April 7, 2015, 2:15 PM Nadia Simmons

Forex Trading Alert originally sent to subscribers on April 7, 2015, 10:11 AM.

Earlier today, market research group Markit showed that the euro zone's services PMI slipped to 54.2 in March, missing analysts’ expectations. Additionally, the U.S. dollar bounced off Friday's lows, which together pushed EUR/USD lower. Where will the pair head next?

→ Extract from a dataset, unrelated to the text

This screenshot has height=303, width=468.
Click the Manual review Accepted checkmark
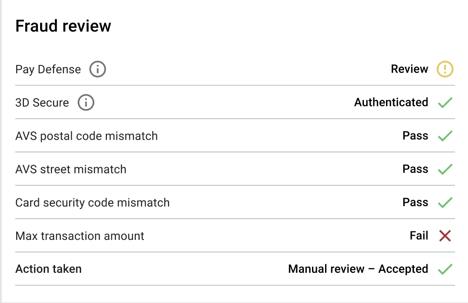(445, 269)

In our opinion the following forex trading positions are justified - summary:

EUR/USD

EUR/USD - the monthly chart

The situation in the medium term hasn’t changed much as EUR/USD still remains above the previously-broken the long-term green support/resistance line. Additionally, the exchange rate is trading above the lower border of the long-term declining trend channel (marked with brown), which suggests that as long as these two support lines (and the 70.7% Fibonacci retracement level) are in play new lows are not likely to be seen. Nevertheless, another test of their strength can’t be ruled out. Why? Let’s examine the daily chart and find out.

EUR/USD - the daily chart

In our previous Forex Trading Alert, we wrote the following:

The first thing that catches the eye on the above chart is a breakout above the upper line of the declining trend channel (…) Additionally, the Stochastic Oscillator generated a buy signal, which together suggest further improvement and an increase to around the last week’s high. At this point it is worth noting that this area (1.1043-1.1051) is also reinforced by the 50-day moving average, which could pause further rally in the coming days.

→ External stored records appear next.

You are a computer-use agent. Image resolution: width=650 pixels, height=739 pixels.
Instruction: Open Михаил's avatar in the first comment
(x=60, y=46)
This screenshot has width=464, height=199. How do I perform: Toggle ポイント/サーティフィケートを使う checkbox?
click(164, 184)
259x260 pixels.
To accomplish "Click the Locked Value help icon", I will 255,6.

Looking at the daily chart, we see that the situation developed in line with the above-mentioned scenario and EUR/USD moved lower after an increase to the previous highs. As you see on the chart, the combination of the 50-day moving average and the upper line of the consolidation triggered a pullback, which approached the pair to the orange support line. At this point it is worth noting that this is also the lower border of the triangle (marked with orange). Therefore, if EUR/USD rebound from here, we’ll see a comeback to the upper line of the formation. However, taking into account sell signals generated by the indicators, it seems that lower values of the exchange rate are ahead us. If this is the case, and the pair breaks below this key support line, we’ll see at least a test of the previously-broken upper border of the declining trend channel (currently at 1.0727. If it is broken, the next target for currency bears would be the lower line of the consolidation at 1.0579 or even March lows.

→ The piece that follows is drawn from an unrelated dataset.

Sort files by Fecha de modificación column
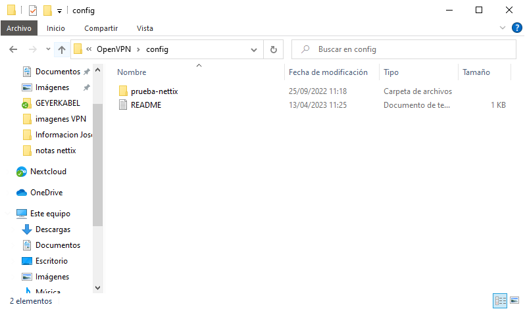This screenshot has width=525, height=309. 328,72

Very short-term outlook: mixed with bearish bias
Short-term outlook: mixed
MT outlook: mixed
LT outlook: mixed

Trading position (short-term; our opinion): No positions are justified from the risk/reward perspective at the moment. We will keep you informed should anything change, or should we see a confirmation/invalidation of the above.

USD/JPY

USD/JPY - the monthly chart

On the above chart, we see that USD/JPY is still trading in a consolidation (between the Dec high and low) around the 61.8% Fibonacci retracement level (based on the entire 1998-2011 declines), which makes the situation a bit unclear.

Having said that, let’s examine the daily chart and look for more clues about future moves.

USD/JPY - the daily chart

Quoting our Forex Trading Alert posted on Wednesday:

(…) USD/JPY came back below the green support/resistance line, which means that as long as this resistance area (marked with orange ellipse) is in play further improvement is not likely to be seen (…) the Stochastic Oscillator is almost overbought, which suggests that we’ll see a sell signal in the coming days. If this is the case and currency bulls won’t break above the orange resistance area, we’ll see a pullback to around 118.92-119.10 in the coming days.

From today’s point of view we see that currency bears pushed the pair lower as we expected and USD/JPY slipped to our downside target area. As you see, the 50% Fibonacci retracement level triggered a sharp rebound, which pushed USD/JPY above the red resistance line. This is a bullish signal, which suggests further improvement and another attempt to come back above the green resistance line in the coming day(s). Additionally, the CCI and Stochastic Oscillator generated buy signals, supporting the bullish case.

Very short-term outlook: bullish
Short-term outlook: mixed
MT outlook: mixed
LT outlook: bullish

Trading position (short-term; our opinion): No positions are justified from the risk/reward perspective at the moment. We will keep you informed should anything change, or should we see a confirmation/invalidation of the above.

USD/CHF

USD/CHF - the weekly chart

The situation in the medium-term perspective hasn’t changed much as USD/CHF still remains above the long-term red support line. Nevertheless, we should keep in mind that the sell signal generated by the Stochastic Oscillator is still in play, supporting the bearish case.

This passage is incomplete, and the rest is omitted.